Elementary Education Teacher Preparation Program
The Department of Education prepares students for careers in education, graduate and professional schools. In collaboration with liberal arts programs and other academic disciplines throughout the University, the department believes that it can produce persons who are committed to the education of all students and serve as teacher-leaders who are catalysts for change.

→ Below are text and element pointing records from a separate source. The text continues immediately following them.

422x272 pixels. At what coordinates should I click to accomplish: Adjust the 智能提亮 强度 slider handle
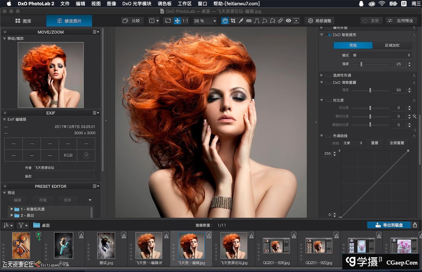361,64
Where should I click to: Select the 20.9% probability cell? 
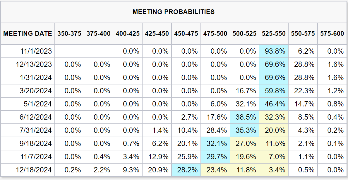click(157, 170)
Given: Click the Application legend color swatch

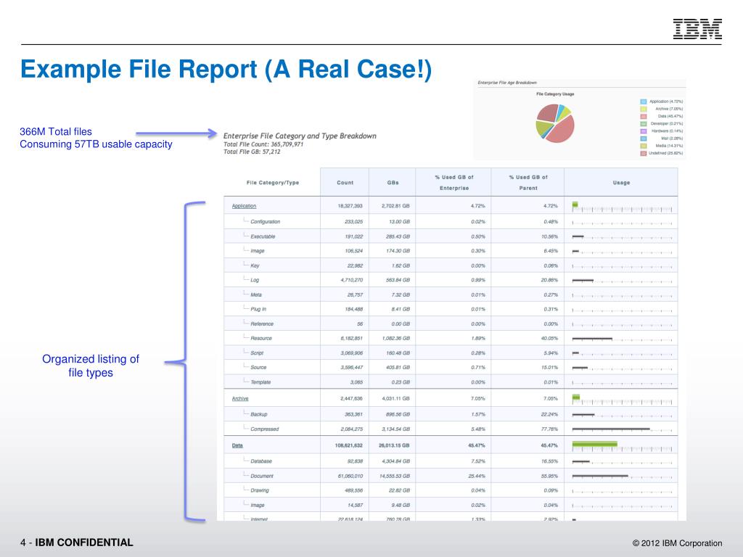Looking at the screenshot, I should point(644,102).
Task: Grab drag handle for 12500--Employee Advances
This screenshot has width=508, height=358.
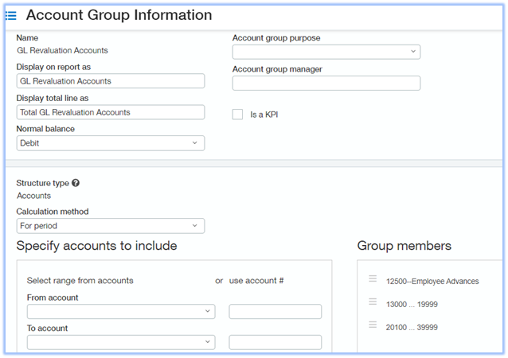Action: [x=373, y=279]

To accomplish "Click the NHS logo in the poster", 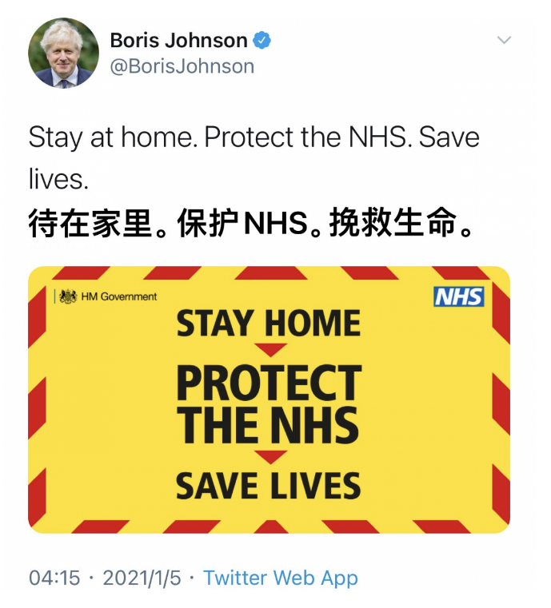I will click(x=459, y=296).
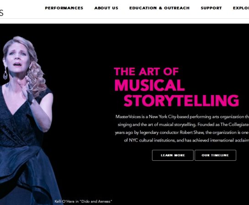Image resolution: width=249 pixels, height=205 pixels.
Task: Click the pink "THE ART OF" heading line
Action: coord(146,72)
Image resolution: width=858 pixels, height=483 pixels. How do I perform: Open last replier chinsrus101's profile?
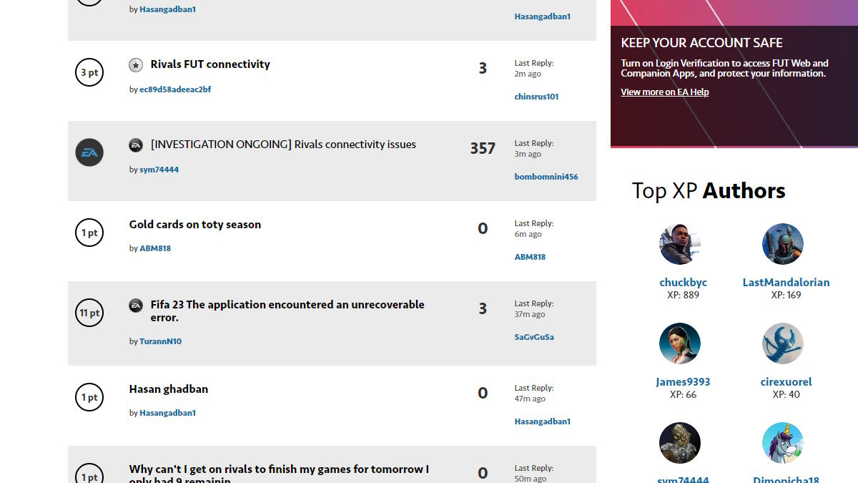536,97
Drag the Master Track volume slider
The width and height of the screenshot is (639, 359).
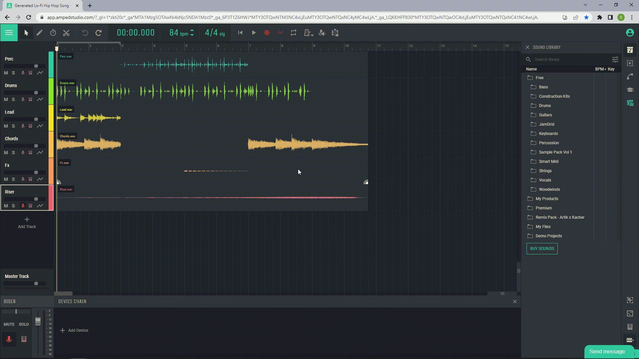(x=36, y=283)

The Department of Education’s Conceptual Framework, “Teacher as Catalyst for Change” guides the Elementary Education program that prepares future teachers to serve as leaders in the evolving global society in which we live. During this preparation, candidates engage in experiences through which they gain content knowledge and develop skills and dispositions that reflect excellence in teacher leadership. Candidates are exposed to many facets of the profession, including: historical, philosophical and sociological foundations; scientific investigation of the human personality, behavior, and development; culturally diverse student populations; technological applications relevant to the classroom; assessments and student learning outcomes; and an investigation of schools through extensive methods and clinical experiences.
The Elementary Education program is committed to a rigorous preparation for teachers who will serve as change agents in the field of education who use emerging technologies, develop holistic approaches to teaching and learning, and employ culturally relevant pedagogical strategies to meet the demands of 21st Century culturally and exceptionally diverse students.
The Bachelor of Arts degree in Elementary Education prepares students to receive a license to teach in kindergarten through grade six in North Carolina. The rationale for the program is based on the on-going need for highly effective teachers for elementary-aged children. The quality of schools and student learning are dependent upon the professional knowledge and skills of the teacher. The elementary education program aims to be innovative and reflective in graduating scholars and leaders who are culturally and socially literate and approach teaching holistically so that they will be able to respond to the needs of students in our changing global society.
The Partnership for 21st Century Skills’ “Framework for 21st Century Learning” is threaded throughout the Saint Augustine’s University teacher preparation program. The distinct demands on 21st Century education dictate new roles for teachers in their classrooms and schools, requiring that 21st century standards and assessments be employed throughout a rigorous teacher preparation program. The following goals define what teachers who graduate from the Department of Education will know and be able to teach to students and the dispositions they must have:
- Teachers demonstrate leadership;
- Teachers establish a respectful environment for a diverse population of students;
- Teachers know the content they teach;
- Teachers facilitate learning for their students;
- Teachers reflect on their practice and include assessments that are authentic structures, and demonstrate student understanding; and
- Teachers contribute to the academic success of students.
- (from North Carolina Professional Education Standards, 2009, 2011)
To achieve these goals, candidates are involved in a minimum of 120 hours of observing, assisting, participating in planning and analyzing activities in the public schools through a series of progressive, sequential field experiences. Finally, each candidate successfully completes a full semester of clinical experience in the public schools to demonstrate their insight into human relations and the special techniques of teaching.
Department of Education’s Philosophy
The philosophy of the Department of Education embraces the concept of teachers as change agents and innovators who are competent coaches and/or facilitators of learning in today’s technologically driven, multicultural school and society. We believe that our teacher candidates need to prepare academically, socially, and spiritually for leadership in a complex, diverse, and rapidly changing world. To achieve this aim, the entire community of Saint Augustine’s University collaborates to ensure candidate success. The faculty foster scholarship and creativity through varied approaches to teaching and learning; the administration facilitates this enterprise by effectively garnering and managing financial resources; and the staff contribute to efficient operations and student services by providing essential support services.
Final Licensing Requirements
The ultimate goal of the Department of Education is to help the prospective teacher receive, immediately upon graduation from Saint Augustine’s University, licensing in their specialty area. The general requirements for licensing by the North Carolina State Department of Public Instruction are:
- The completion of the bachelor’s degree in an approved teacher preparation program;
- Demonstrate achievement on the state basic and advanced technology competencies;
- Confirmation and evaluation of successful experiences in directed observation and student teaching in the area of program completion;
- Recommendations by the official licensing officer of the university; and
- Passing scores on the Praxis II Exam.
The following tests are required for teacher licensure:
- PRAXIS I, Pre-Professional Skills Test (PPST), series consists of basic reading, writing, and mathematics tests. Students must pass all three parts prior to entry into the teacher preparation program.
The Praxis I exam requirement may be waived if a student achieves a combined 1100 on the math and verbal sections of the S.A.T (ACT - 24). The Praxis I math section may be waived with an S.A.T. math score of 550. The reading and writing sections of the Praxis I exam may be waived with an S.A.T. reading score of 550.
- PRAXIS II consists of the Principles of Learning and Teaching (PLT) and Subject Assessment/Specialty Area Tests. Dependent upon the area of licensure, some Subject Assessment tests consist of several parts. In such cases, the successful licensure candidate must pass all parts.